There are many different fee models for financial advice, and the cost doesn’t have to be significant: Many advisors have hourly or project rates, for example.
Myth #6: Paying off your mortgage early isn’t worth it
In some ways, this is a math problem, said Brian Portnoy, an expert on the psychology of money and author of “The Geometry of Wealth.”
Conventional thinking holds, where can you get the highest return with your extra money? If your mortgage interest rate exceeds your likely return in the market, it generally makes sense to pay off the mortgage faster.
“There’s a legitimate emotional component to it as well,” said Portnoy, who is also the founder of Shaping Wealth. “Sometimes, people enjoy the sense of owning their homes outright. That’s a valuable psychological asset that should not be sniffed at.”

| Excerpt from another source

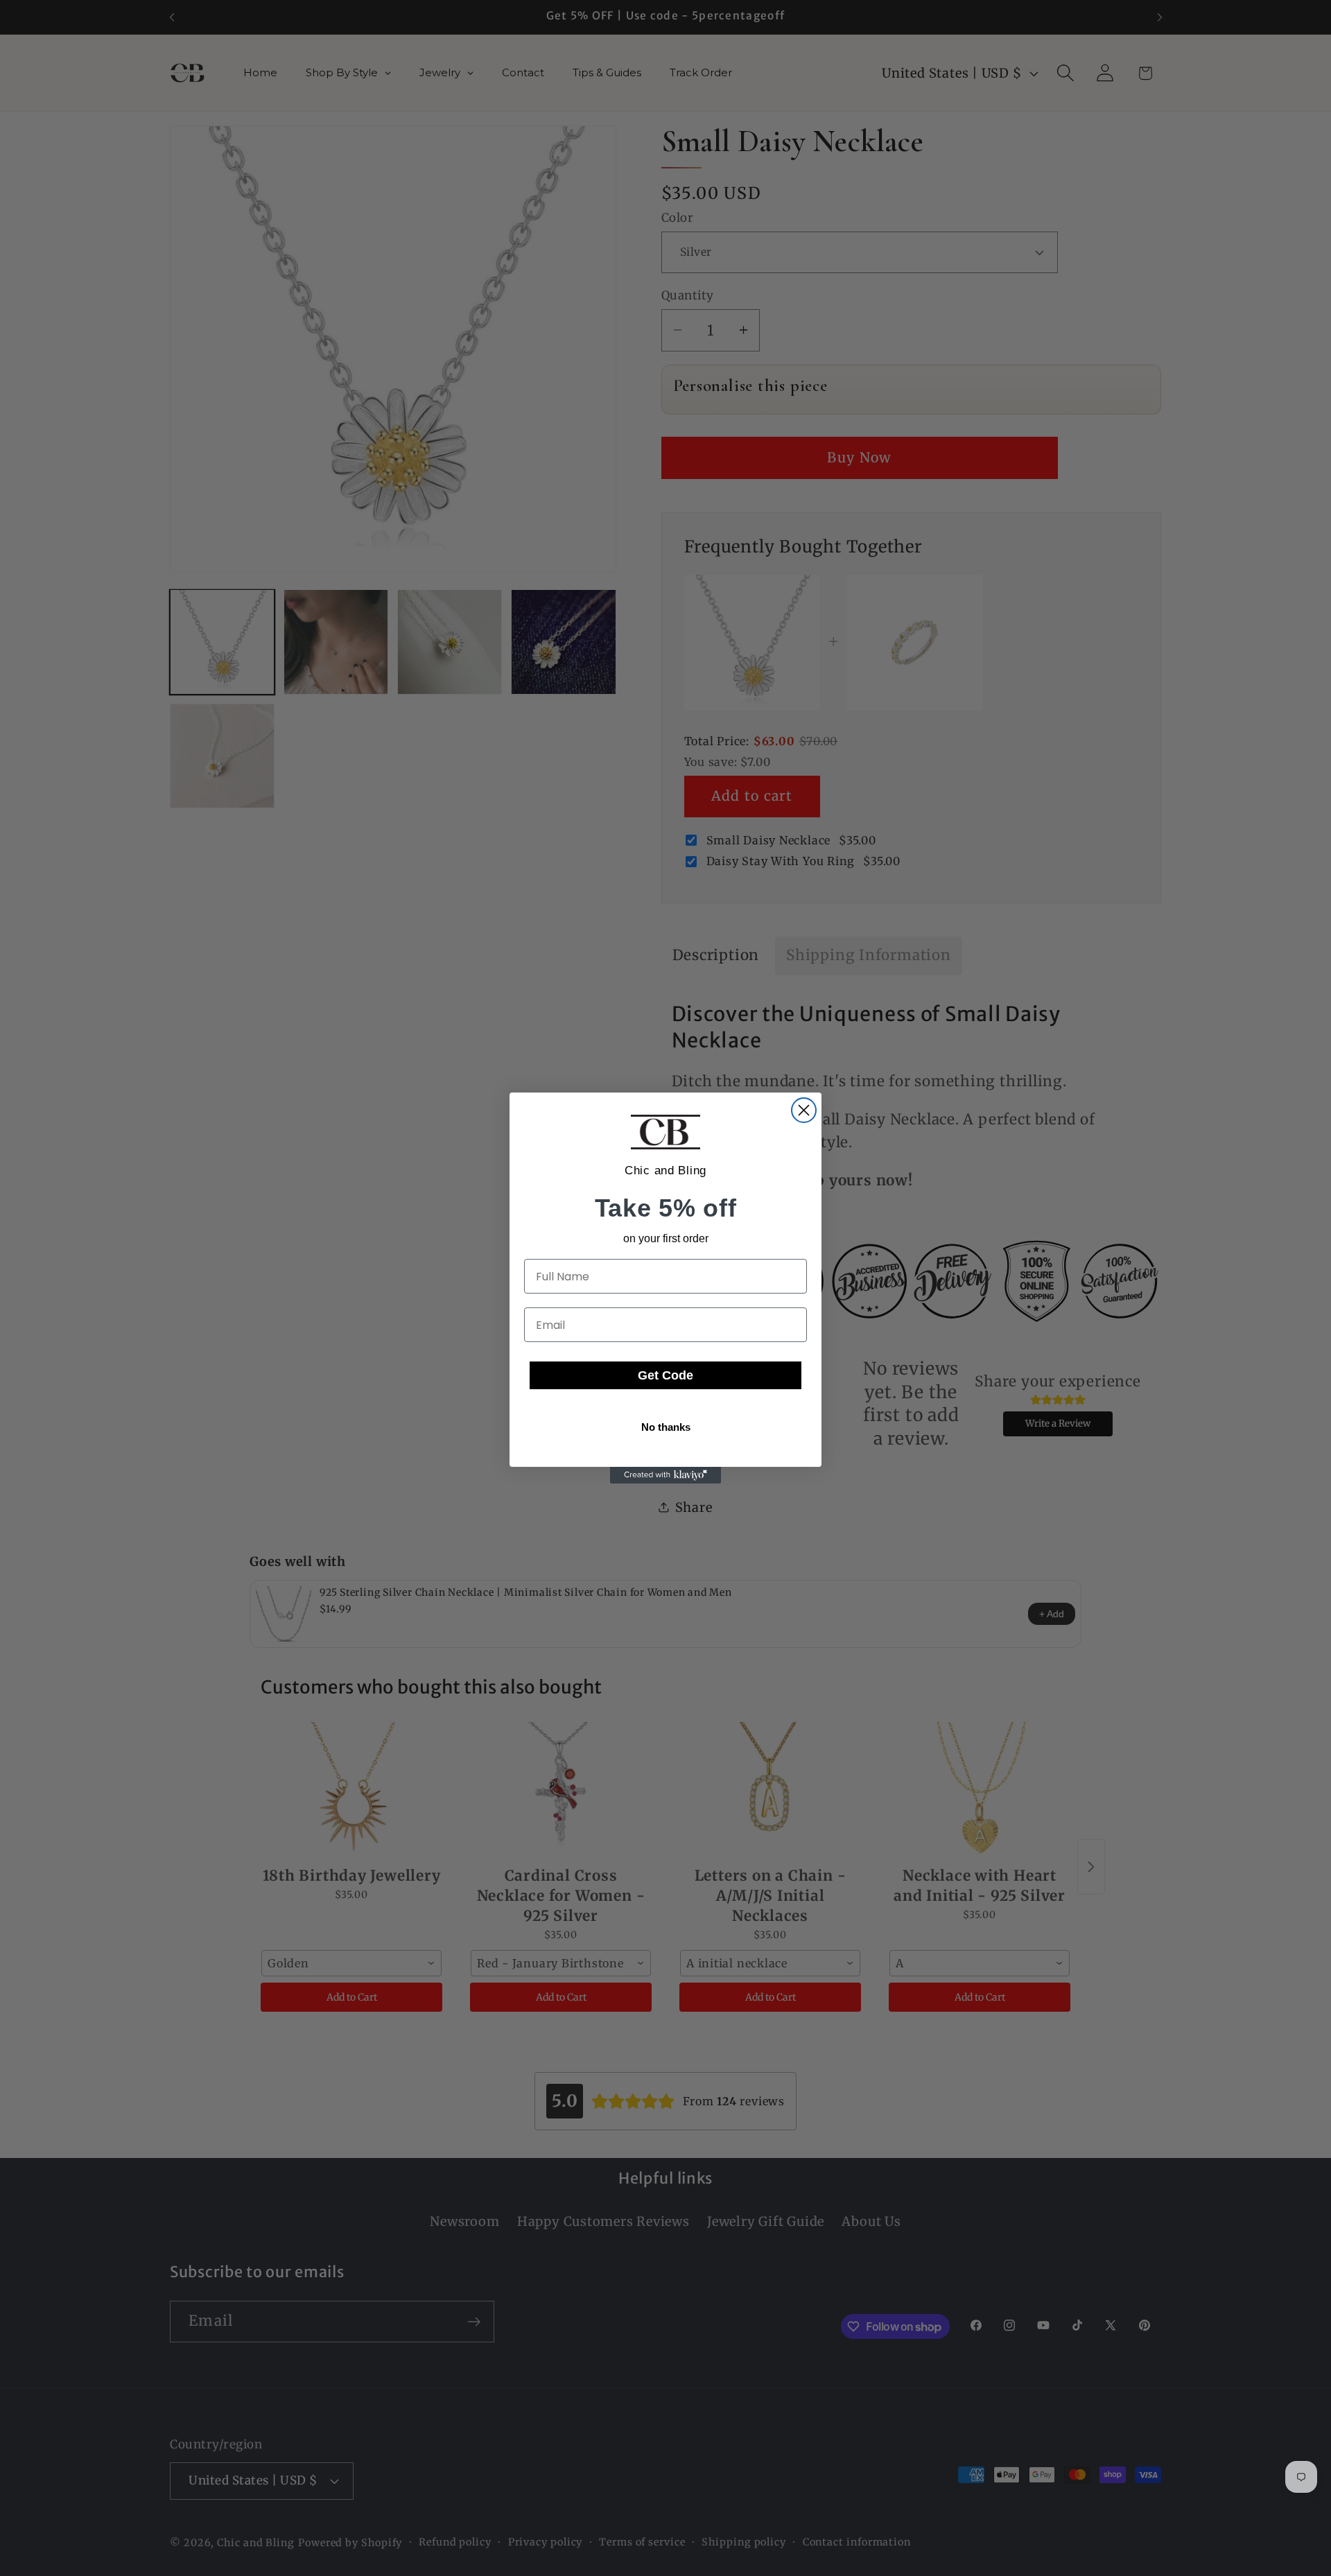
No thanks (665, 1427)
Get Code (665, 1375)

The conventional wisdom — comparing mortgage rates to investment returns — is also misleading, said Christine Benz, director of personal finance and retirement planning at Morningstar. Paying down a mortgage faster “almost never looks like a great idea” when compared to the stock market, she said.
But a mortgage paydown is akin to a guaranteed “return,” she said. The only fair comparison is to the return in an account that’s similarly guaranteed, such as FDIC-insured investments, said Benz, author of “30-Minute Money Solutions: A Step-by-Step Guide to Managing Your Finances.”
Myth #7: You don’t need emergency savings
“The most egregious myth out there is that folks think they don’t need a stand-alone emergency savings account, when in fact, they do,” said personal finance expert Suze Orman.
These accounts shouldn’t be considered a nest egg or calculated as part of a long-term savings plan for college tuition, a new car or a vacation, for example, Orman said.
Instead, this fund is a safety net tapped only during emergencies — like keeping up with mortgage and car payments if you’re laid off, for example, she said.
Myth #8: You must monitor the stock market daily
“There is virtually no valuable information in the day-to-day movement of the market,” Portnoy said.
In fact, advisors often warn that focusing on daily market swings can contribute to making moves you’ll later regret, like selling at an inopportune time.
“It can be interesting and even exciting to track the latest,” he added. “However, successful investing is really boring. Articulate your goals, set a plan, build a portfolio and focus on something else.”
Myth #9: Money can make you happiest
Studies have linked money with happiness. But it’s what people do with that money that ultimately makes them happiest, Kinder said.
The application of money toward one’s personal fulfillment is at the core of his life-planning philosophy.
Having extra money in the bank “is always going to make you happier,” Kinder said. But it won’t make you the happiest version of yourself, he said.
“The main money myth is that people think money is what will make their life the most happy,” Kinder said. “If you figure out who you truly want to be, that will make you most happy. Because then you can bring the money to bear on that.”